### EXERCISE PROMPT:
Substitute "Display size" for every occurrence of "Screen dimensions" in the listing below, and write out the whole listing with nothing else altered.

_ _ _ _ _ _ _

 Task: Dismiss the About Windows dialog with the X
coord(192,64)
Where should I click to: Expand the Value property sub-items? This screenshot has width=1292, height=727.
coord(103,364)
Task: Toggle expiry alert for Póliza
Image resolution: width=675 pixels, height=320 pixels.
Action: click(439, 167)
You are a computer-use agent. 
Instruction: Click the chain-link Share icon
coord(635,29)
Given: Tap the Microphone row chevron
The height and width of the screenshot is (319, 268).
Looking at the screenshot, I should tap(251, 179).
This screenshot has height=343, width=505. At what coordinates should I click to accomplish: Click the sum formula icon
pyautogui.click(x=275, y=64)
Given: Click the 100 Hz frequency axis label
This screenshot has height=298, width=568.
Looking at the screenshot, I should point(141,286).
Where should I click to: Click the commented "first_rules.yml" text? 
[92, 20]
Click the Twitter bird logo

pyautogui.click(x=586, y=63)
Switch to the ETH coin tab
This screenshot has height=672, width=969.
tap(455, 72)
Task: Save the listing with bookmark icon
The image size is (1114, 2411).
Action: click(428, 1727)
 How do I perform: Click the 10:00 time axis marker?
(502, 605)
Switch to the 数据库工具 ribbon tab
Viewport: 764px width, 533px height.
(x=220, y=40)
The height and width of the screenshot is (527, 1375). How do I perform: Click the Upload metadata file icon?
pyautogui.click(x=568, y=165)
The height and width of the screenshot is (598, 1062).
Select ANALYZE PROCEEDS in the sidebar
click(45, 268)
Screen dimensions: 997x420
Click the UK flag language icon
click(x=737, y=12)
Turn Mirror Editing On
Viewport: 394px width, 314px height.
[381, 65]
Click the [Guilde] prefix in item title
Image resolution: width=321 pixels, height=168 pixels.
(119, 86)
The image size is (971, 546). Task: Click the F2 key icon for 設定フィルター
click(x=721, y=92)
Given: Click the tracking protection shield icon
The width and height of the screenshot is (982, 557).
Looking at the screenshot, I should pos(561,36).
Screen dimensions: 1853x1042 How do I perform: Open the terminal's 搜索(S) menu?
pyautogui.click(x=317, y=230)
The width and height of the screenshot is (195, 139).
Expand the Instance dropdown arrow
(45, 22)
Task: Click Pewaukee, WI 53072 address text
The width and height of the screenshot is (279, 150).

_ _ _ _ _ _ _

### FINISHED EXERCISE:
 Task: Dismiss the About Windows dialog with the X
coord(192,64)
Where should I click to: Expand the Value property sub-items? This screenshot has width=1292, height=727.
coord(103,364)
Task: Toggle expiry alert for Póliza
Image resolution: width=675 pixels, height=320 pixels.
Action: click(439, 167)
You are a computer-use agent. 
Instruction: Click the chain-link Share icon
coord(635,29)
Given: Tap the Microphone row chevron
The height and width of the screenshot is (319, 268).
Looking at the screenshot, I should tap(251, 179).
This screenshot has height=343, width=505. At what coordinates should I click to accomplish: Click the sum formula icon
pyautogui.click(x=275, y=64)
Given: Click the 100 Hz frequency axis label
This screenshot has height=298, width=568.
Looking at the screenshot, I should point(141,286).
Where should I click to: Click the commented "first_rules.yml" text? 
[92, 20]
Click the Twitter bird logo

pyautogui.click(x=586, y=63)
Switch to the ETH coin tab
This screenshot has height=672, width=969.
tap(455, 72)
Task: Save the listing with bookmark icon
The image size is (1114, 2411).
Action: click(428, 1727)
 How do I perform: Click the 10:00 time axis marker?
(502, 605)
Switch to the 数据库工具 ribbon tab
Viewport: 764px width, 533px height.
(x=220, y=40)
The height and width of the screenshot is (527, 1375). How do I perform: Click the Upload metadata file icon?
pyautogui.click(x=568, y=165)
The height and width of the screenshot is (598, 1062).
Select ANALYZE PROCEEDS in the sidebar
click(45, 268)
Display size: 997x420
Click the UK flag language icon
click(x=737, y=12)
Turn Mirror Editing On
Viewport: 394px width, 314px height.
[381, 65]
Click the [Guilde] prefix in item title
Image resolution: width=321 pixels, height=168 pixels.
(119, 86)
The image size is (971, 546). Task: Click the F2 key icon for 設定フィルター
click(x=721, y=92)
Given: Click the tracking protection shield icon
The width and height of the screenshot is (982, 557).
Looking at the screenshot, I should pos(561,36).
Display size: 1853x1042 How do I perform: Open the terminal's 搜索(S) menu?
pyautogui.click(x=317, y=230)
The width and height of the screenshot is (195, 139).
Expand the Instance dropdown arrow
(45, 22)
Task: Click Pewaukee, WI 53072 address text
The width and height of the screenshot is (279, 150).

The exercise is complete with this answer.